Seamos sinceros: se trata de un ecosistema frágil, desunido y, caramba, falto de voz propia. No tiene el potencial intimidatorio del cine y el teatro, carece de los elocuentes altavoces del universo de los libros, malvive entre los pagos en negro y los equilibrios de Carpanta.
Pero no se trata de echar la lagrimita. Por el contrario, quisiera destacar la extraordinaria resiliencia del pop hecho en España. Su misma eclosión tuvo algo de milagroso: en 1959, cuando empezaron a grabar, apenas había músicos jóvenes con acceso a instrumentos eléctricos de marcas misteriosas; cinco años después, con el catalizador de The Beatles, eran decenas de miles los conjuntos españoles en activo.
Aquellos chalados mal equipados conquistaron los escenarios del país. Por poco tiempo: a partir de 1968, autoridades y sellos discográficos recuperaron el control del volante. Por razones ideológicas, en España no se podía tolerar la deriva hacia la psicodelia, el underground, la subversión moral. Como reemplazo, nos impusieron los baladistas y los grupos veraniegos.
Aunque parezca inverosímil, el movimiento se instaló en la semiclandestinidad: pocos discos, escasas actuaciones, topetazos con la censura… todo superado por una granítica voluntad de resistencia. Así se explica que, tras el año de gracia de 1975, la música pop –e incluyo aquí a sectores del flamenco y los cantautores más ambiciosos- cumplió con la promesa del renacimiento creativo del posfranquismo. Nunca se materializaron las míticas cien novelas magistrales almacenadas en los cajones pero en la segunda mitad de los setenta hubo una asombrosa catarata de propuestas sonoras (más de las que el país podía asimilar, pero aparquemos esa desdicha).
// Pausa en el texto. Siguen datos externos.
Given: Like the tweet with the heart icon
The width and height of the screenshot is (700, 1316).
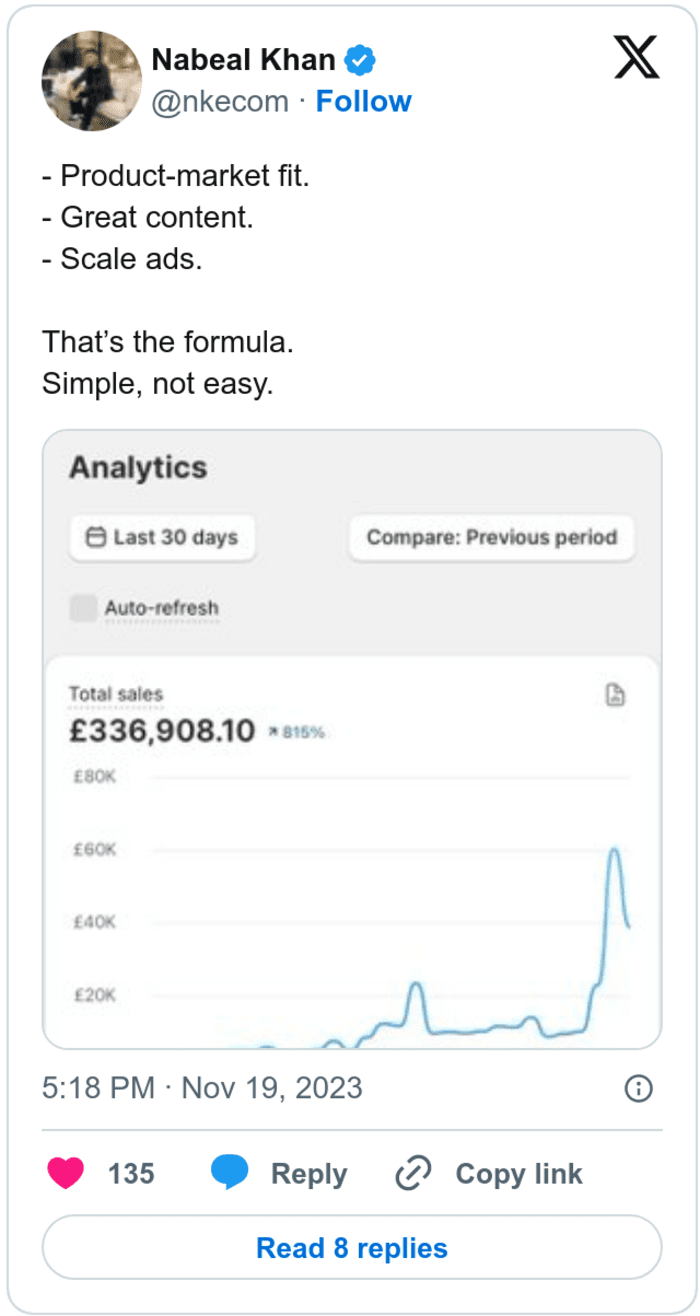Looking at the screenshot, I should (x=66, y=1173).
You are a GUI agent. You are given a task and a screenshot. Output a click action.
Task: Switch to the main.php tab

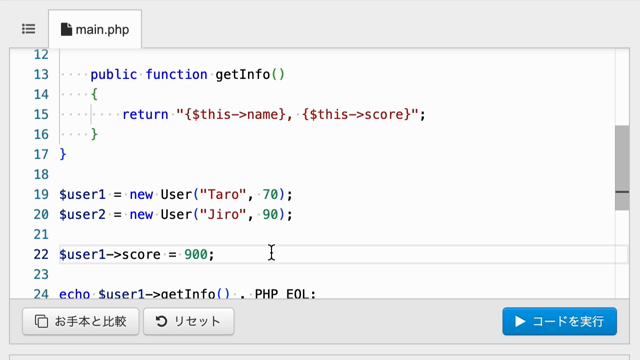pyautogui.click(x=95, y=29)
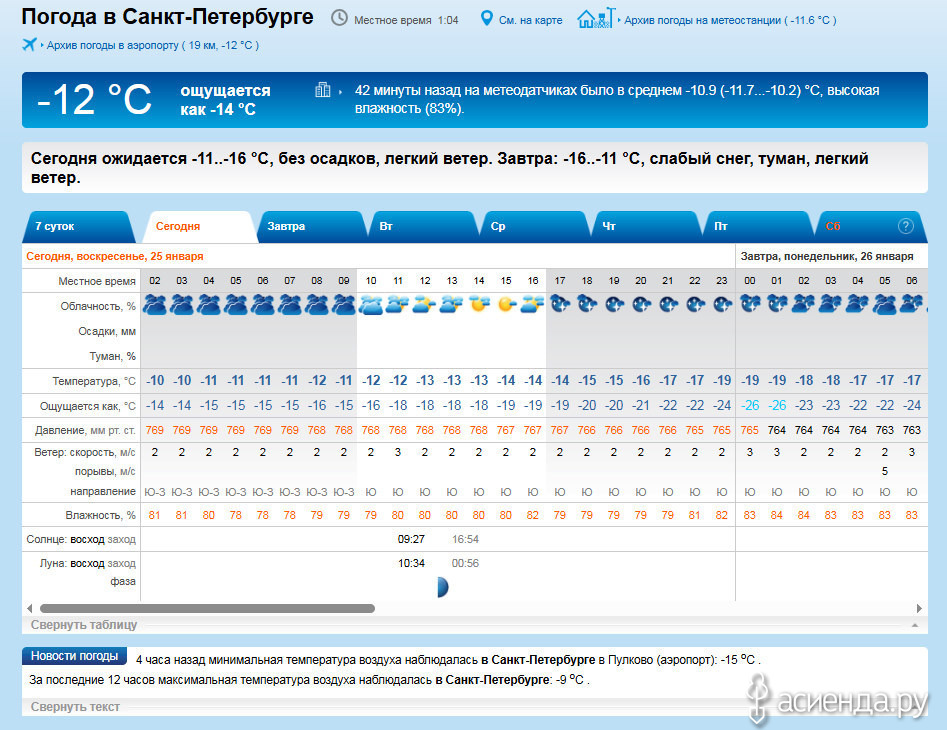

El pop nacional sobrevivió incluso al intento de suicidio (comercial) que fue el indie en pichinglis de los noventa. Cierto que los divos españoles no hilaban fino: se tomaron el desafío de Operación Triunfo en 2001 como cuestión generacional. Y no era un problema estético o laboral (la ascensión de jugadores de Tercera a Primera División). Se trataba de una cuestión ética, incluso penal: el usufructo de TVE por una discográfica barcelonesa y una productora holandesa.
Al menos, los listillos de OT supieron ablandar a la oposición repartiendo juego. Habituados al cortoplacismo, no hubo reacción efectiva ante la voladura controlada de la SGAE, a instancias de telecos y empresas multimedia: queda, para la historia universal de la infamia, el asalto de la Guardia Civil al Palacio de Longaria, como si se pretendiera capturar a Josu Ternera. Muy posiblemente, SGAE concitaba entonces más odios que ETA.
Corrían tiempos en que artistas y disqueros estaban abrumados por una opinión pública que exigía el gratis total. Hasta ilustres pensadores alternativos dictaminaban que el músico del siglo XXI debía ganarse el pan con conciertos y venta de merchandising. Me pregunto cuántas camisetas habrán comprado estos días en muestra de solidaridad.